EXERCISE BRIEF: Copy the data from the line containing "Open chart settings icon right of Log" through the end of the data, replacing "chart" with "graph" and changing nothing else. Omit the pictures.

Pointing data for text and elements
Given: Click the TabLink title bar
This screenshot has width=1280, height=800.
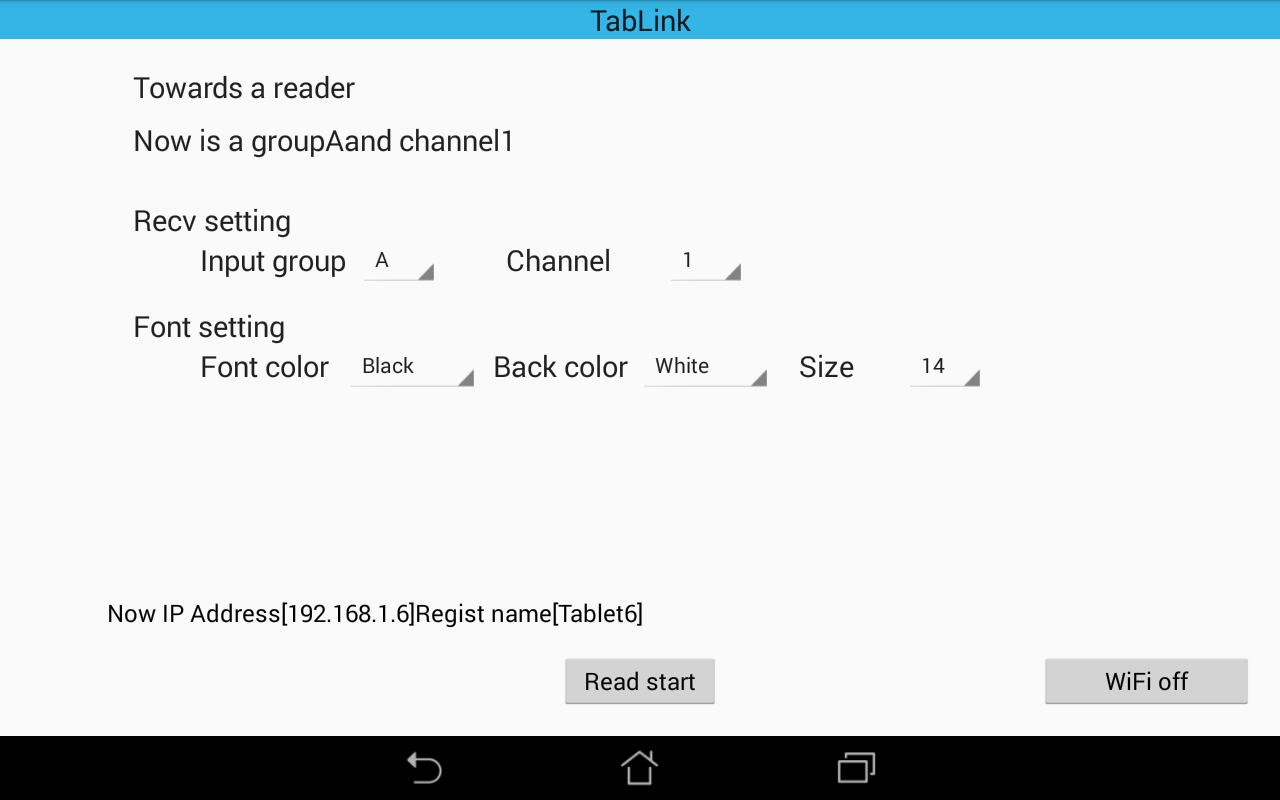Looking at the screenshot, I should pos(640,20).
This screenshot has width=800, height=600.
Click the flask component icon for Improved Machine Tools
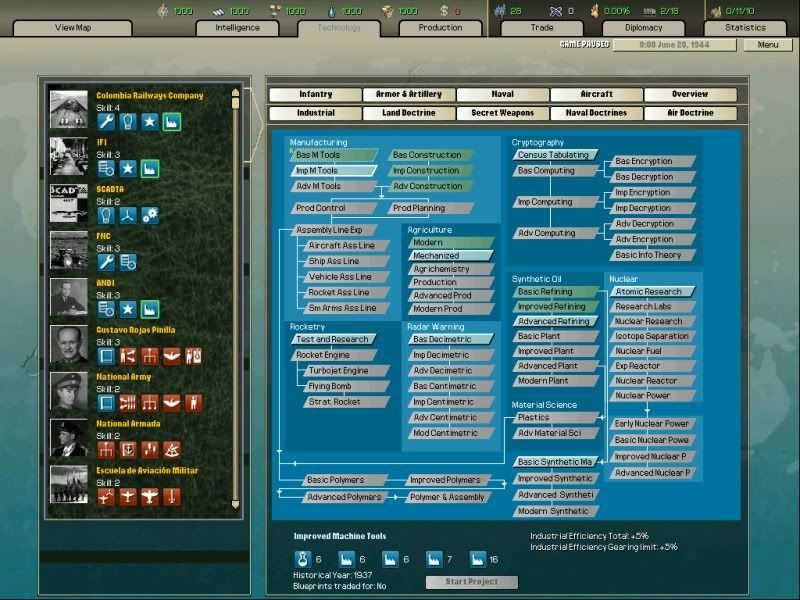(303, 559)
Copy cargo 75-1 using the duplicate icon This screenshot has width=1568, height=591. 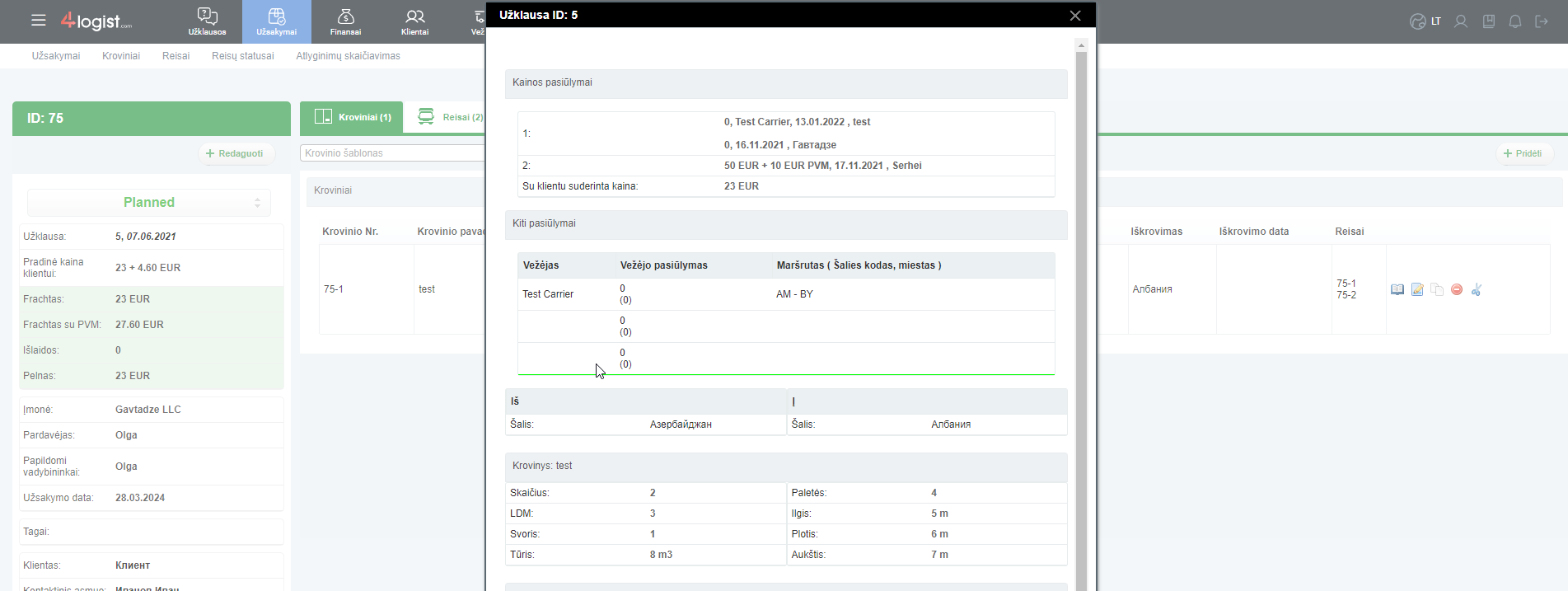(1437, 289)
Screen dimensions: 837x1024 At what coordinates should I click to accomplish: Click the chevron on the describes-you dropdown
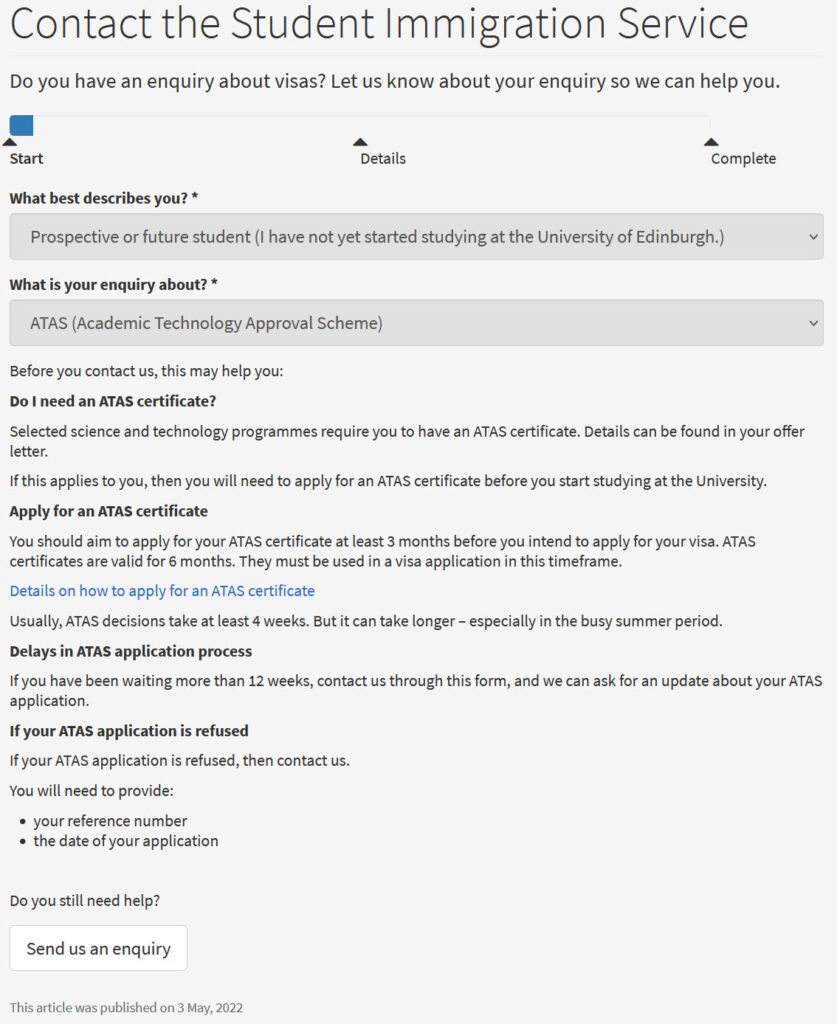click(x=813, y=237)
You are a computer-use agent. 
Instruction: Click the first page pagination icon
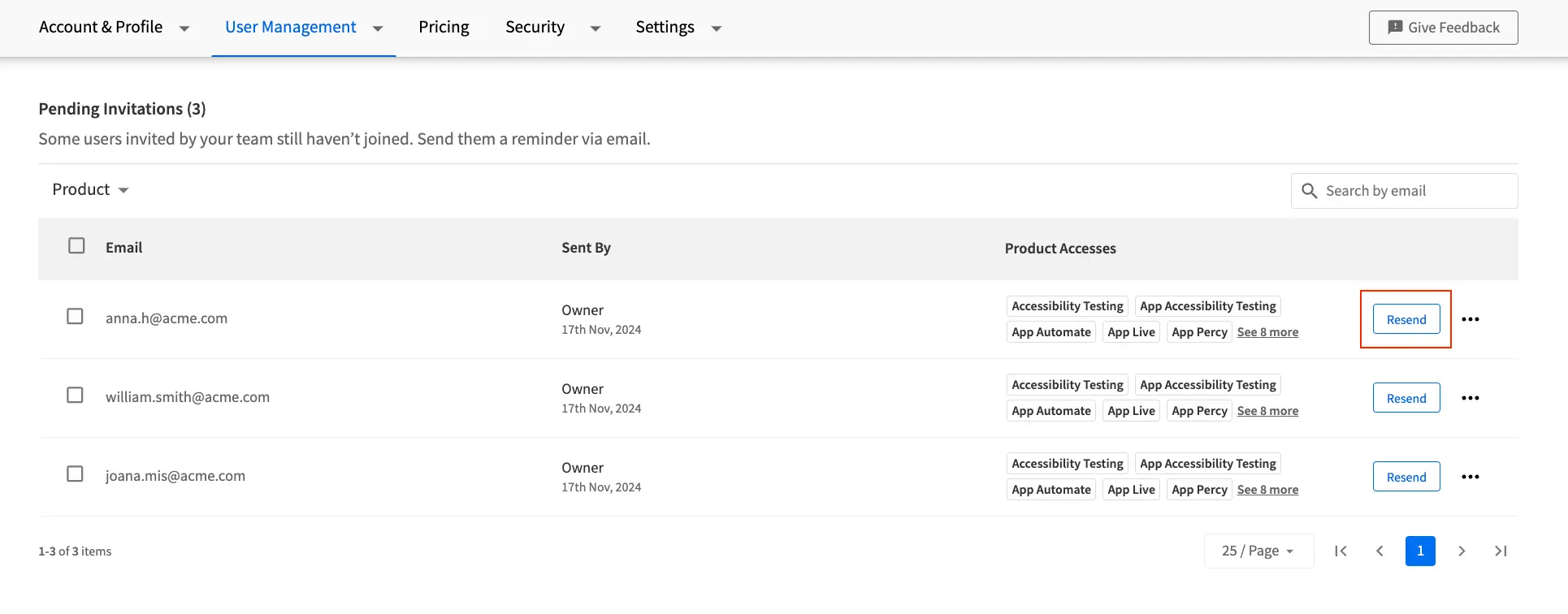pos(1341,551)
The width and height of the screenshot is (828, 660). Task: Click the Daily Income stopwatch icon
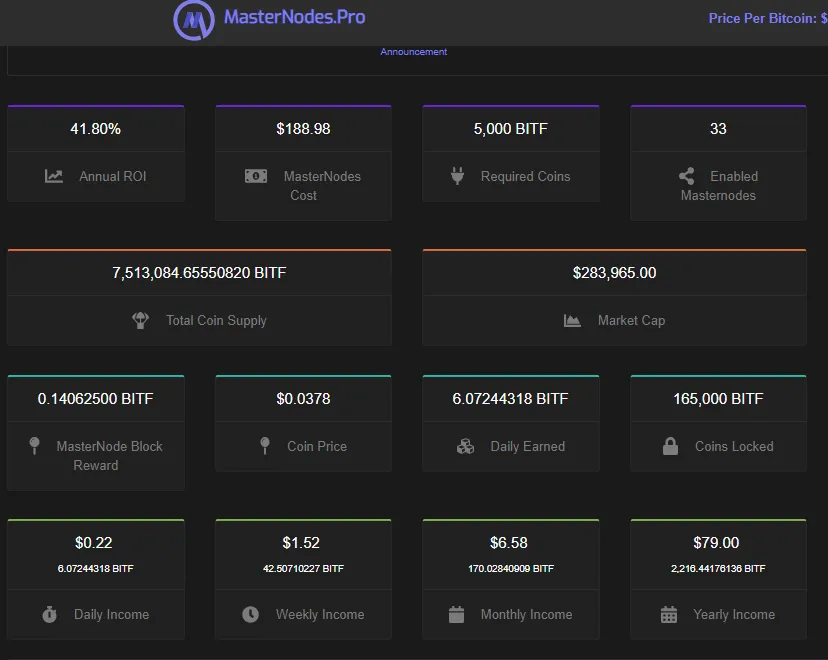click(50, 614)
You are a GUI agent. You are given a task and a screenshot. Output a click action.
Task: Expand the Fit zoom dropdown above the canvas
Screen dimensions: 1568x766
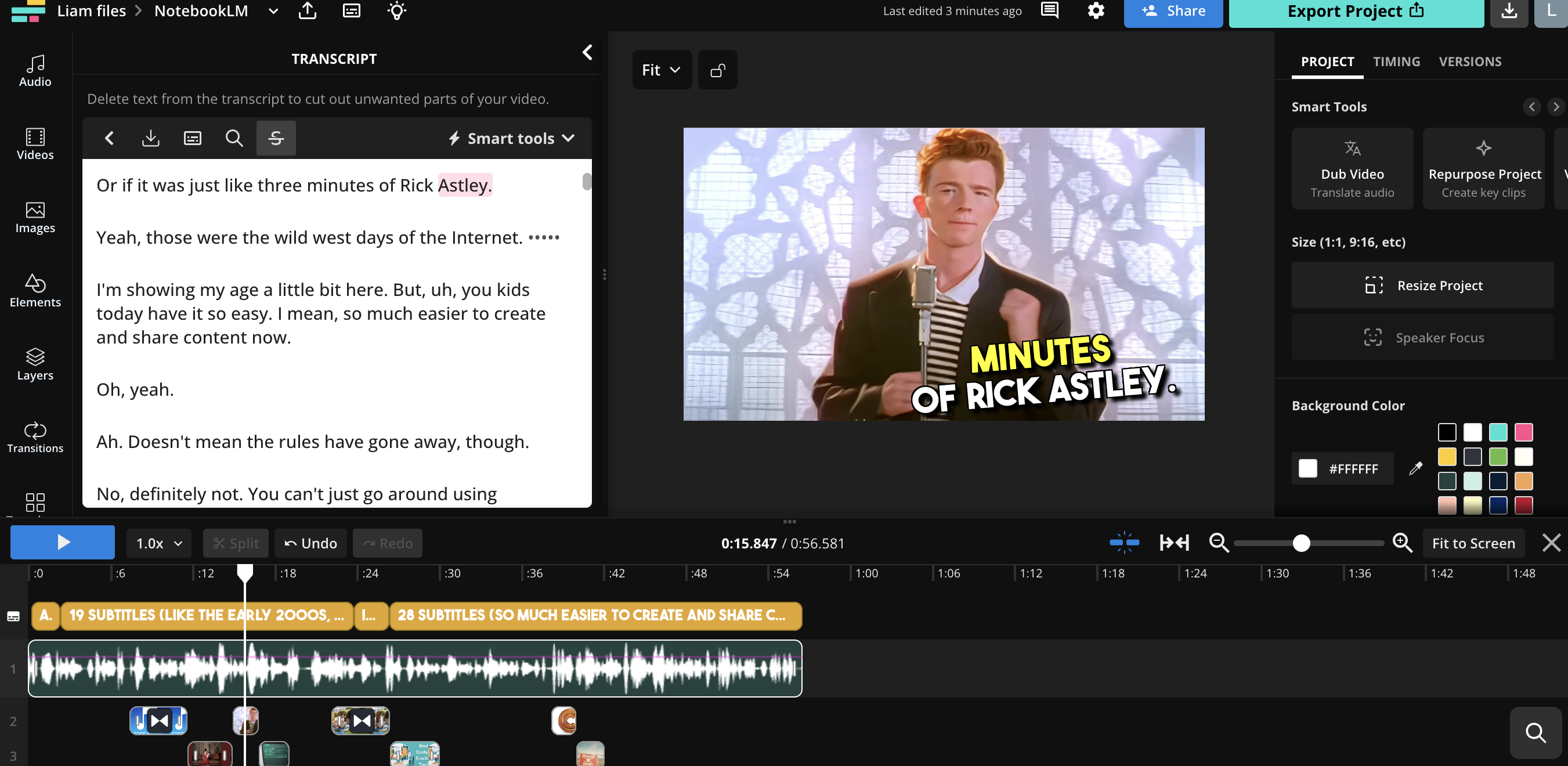(x=661, y=70)
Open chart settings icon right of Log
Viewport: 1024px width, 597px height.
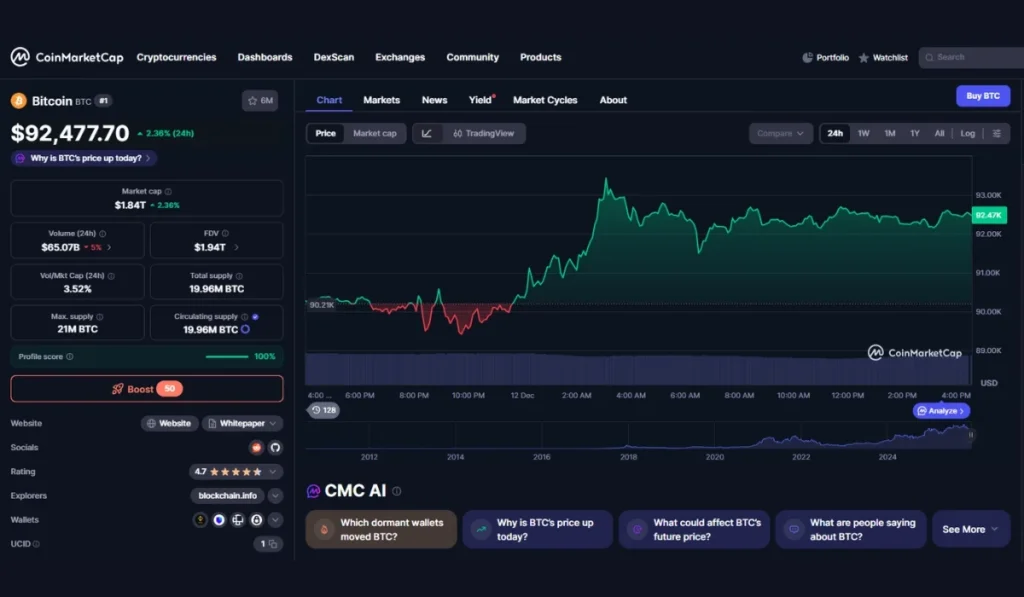coord(996,132)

WORKED ANSWER:
Open graph settings icon right of Log
Viewport: 1024px width, 597px height.
coord(996,132)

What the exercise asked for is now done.